=== Aim of the task ===
Write out everything in the Philadelphia Mennonite High School excerpt below from "Philadelphia Mennonite High" down to "1997 to 2014.", without changing a word.

=== Document excerpt ===
--

Philadelphia Mennonite High School was a private Mennonite high school in the Fairmount neighborhood of Philadelphia, Pennsylvania. It operated from 1997 to 2014.

In 2014, the school merged with The City School, a Mennonite Lower School created by the 2006 merger of Spruce Hill Christian School and City Center Academy. Currently, the former PMHS campus is used as the Lower School campus of The City School.

==History==
The school was founded in 1997, and opened for classes in the former St. Nicholas Ukrainian Catholic School building in the fall of 1998, with 45 students. The school had approximately 100 students in 9th through 12th grades, and focused on college preparation. The first graduating class was in 2000, with 10 students, all of whom were accepted for college admission.

==Accreditation==
The school is accredited with two agencies, which did their evaluation process together. The agencies were the Commission on Secondary Schools of the Middle States Association of Colleges and Schools, and the Mennonite Accreditation Agency of the Mennonite Education Agency.

--

=== Provided material ===

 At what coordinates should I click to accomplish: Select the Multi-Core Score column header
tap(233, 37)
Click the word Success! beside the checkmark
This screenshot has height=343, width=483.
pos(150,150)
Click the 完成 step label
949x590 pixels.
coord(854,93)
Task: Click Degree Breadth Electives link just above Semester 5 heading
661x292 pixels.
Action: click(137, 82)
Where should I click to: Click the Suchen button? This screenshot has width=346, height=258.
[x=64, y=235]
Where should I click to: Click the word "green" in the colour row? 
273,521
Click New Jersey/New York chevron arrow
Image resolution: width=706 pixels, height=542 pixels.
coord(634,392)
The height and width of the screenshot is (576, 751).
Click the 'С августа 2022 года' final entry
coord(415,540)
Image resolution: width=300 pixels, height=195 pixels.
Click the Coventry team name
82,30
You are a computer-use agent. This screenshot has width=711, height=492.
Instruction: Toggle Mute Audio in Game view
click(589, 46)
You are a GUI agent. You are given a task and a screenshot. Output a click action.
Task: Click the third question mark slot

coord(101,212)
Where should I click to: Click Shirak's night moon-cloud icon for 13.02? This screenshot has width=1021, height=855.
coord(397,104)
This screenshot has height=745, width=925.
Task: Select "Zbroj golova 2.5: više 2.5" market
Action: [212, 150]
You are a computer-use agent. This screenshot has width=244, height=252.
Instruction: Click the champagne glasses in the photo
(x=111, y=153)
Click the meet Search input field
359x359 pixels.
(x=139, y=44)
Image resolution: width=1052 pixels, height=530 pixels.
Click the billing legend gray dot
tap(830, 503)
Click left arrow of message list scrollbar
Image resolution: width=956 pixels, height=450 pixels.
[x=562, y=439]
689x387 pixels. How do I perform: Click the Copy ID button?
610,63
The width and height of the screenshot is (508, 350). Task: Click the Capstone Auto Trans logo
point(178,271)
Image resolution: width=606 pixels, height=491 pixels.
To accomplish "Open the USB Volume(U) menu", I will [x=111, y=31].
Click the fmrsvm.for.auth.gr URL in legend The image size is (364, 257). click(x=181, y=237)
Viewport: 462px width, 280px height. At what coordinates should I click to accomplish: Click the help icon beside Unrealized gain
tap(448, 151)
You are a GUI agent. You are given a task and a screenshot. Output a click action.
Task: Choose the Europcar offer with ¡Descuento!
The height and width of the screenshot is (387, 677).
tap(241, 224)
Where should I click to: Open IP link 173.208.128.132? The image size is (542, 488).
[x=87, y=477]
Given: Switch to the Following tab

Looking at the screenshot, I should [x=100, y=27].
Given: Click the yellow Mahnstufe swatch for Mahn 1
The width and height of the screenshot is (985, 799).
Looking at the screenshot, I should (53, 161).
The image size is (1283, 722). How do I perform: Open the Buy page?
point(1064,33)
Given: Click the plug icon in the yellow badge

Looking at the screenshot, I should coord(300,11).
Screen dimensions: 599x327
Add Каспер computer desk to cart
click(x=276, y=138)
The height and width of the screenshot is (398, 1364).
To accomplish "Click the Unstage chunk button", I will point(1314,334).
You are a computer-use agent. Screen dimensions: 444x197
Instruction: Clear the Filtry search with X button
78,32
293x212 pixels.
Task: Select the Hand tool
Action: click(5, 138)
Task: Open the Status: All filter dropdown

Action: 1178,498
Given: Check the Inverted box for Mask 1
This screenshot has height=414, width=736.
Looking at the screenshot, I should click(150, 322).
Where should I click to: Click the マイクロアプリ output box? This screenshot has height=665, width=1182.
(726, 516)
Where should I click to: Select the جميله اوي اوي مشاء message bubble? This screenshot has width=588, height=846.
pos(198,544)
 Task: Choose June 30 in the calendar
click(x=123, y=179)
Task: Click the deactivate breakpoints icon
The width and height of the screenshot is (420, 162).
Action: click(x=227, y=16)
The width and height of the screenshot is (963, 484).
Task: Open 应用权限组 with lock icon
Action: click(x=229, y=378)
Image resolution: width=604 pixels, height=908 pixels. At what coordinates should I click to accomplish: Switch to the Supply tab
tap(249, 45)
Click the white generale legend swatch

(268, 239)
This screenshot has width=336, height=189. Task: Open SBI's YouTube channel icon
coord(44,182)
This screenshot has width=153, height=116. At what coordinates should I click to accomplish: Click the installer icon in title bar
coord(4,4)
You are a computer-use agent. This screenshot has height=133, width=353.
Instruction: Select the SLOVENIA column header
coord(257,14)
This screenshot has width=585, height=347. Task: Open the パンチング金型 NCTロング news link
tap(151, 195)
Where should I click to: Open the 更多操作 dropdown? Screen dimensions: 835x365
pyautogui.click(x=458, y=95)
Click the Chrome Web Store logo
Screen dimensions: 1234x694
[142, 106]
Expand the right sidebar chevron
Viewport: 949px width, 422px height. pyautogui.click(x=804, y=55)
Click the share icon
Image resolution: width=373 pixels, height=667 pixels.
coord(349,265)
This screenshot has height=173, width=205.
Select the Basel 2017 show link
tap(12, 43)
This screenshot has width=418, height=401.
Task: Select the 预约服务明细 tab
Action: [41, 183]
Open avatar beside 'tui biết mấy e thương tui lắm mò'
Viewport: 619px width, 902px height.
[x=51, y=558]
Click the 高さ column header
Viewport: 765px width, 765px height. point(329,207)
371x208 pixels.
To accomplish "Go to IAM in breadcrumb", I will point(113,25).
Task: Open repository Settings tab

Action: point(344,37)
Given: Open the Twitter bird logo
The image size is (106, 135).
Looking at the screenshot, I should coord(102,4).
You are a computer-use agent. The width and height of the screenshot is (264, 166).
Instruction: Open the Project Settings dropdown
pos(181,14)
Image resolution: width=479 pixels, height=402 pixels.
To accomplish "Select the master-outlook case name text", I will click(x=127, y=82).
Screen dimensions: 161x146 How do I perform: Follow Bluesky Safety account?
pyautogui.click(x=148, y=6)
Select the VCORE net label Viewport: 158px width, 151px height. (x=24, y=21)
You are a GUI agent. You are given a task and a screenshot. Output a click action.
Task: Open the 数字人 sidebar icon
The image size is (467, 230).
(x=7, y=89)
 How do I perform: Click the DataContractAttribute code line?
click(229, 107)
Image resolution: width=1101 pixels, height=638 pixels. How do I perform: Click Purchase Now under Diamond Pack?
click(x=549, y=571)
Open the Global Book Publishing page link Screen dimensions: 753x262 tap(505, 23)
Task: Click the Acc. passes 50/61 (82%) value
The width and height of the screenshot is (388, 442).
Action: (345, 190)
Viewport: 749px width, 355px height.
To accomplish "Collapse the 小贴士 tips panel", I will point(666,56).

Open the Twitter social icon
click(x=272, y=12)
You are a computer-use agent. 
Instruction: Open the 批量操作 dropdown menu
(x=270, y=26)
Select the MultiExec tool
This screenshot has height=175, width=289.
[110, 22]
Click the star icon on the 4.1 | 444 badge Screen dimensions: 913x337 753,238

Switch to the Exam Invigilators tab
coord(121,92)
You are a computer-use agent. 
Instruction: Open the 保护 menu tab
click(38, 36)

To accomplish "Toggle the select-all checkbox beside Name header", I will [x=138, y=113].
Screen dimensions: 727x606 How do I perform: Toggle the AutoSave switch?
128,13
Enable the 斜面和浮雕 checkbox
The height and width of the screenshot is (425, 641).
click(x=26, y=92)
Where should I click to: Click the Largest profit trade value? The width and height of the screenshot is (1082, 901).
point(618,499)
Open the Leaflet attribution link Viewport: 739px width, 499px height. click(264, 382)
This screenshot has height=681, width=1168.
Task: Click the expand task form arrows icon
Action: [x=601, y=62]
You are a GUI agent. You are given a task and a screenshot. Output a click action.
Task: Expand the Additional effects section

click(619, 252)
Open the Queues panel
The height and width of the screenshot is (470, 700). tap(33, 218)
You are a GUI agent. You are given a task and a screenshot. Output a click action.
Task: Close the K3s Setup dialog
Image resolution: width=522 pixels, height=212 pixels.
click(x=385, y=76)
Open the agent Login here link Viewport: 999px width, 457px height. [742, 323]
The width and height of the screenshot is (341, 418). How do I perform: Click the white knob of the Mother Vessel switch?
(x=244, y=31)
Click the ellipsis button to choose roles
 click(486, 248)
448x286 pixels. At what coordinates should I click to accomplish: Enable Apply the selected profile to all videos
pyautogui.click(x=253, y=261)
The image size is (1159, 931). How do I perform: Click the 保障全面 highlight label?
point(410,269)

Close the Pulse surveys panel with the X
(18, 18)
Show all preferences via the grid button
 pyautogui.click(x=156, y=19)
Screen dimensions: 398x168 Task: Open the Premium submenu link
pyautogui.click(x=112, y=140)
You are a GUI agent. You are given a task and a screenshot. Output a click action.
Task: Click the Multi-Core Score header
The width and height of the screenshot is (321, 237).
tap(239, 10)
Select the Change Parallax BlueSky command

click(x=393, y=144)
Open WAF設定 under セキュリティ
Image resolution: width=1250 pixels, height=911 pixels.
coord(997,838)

--

=== Task response ===
Philadelphia Mennonite High School was a private Mennonite high school in the Fairmount neighborhood of Philadelphia, Pennsylvania. It operated from 1997 to 2014.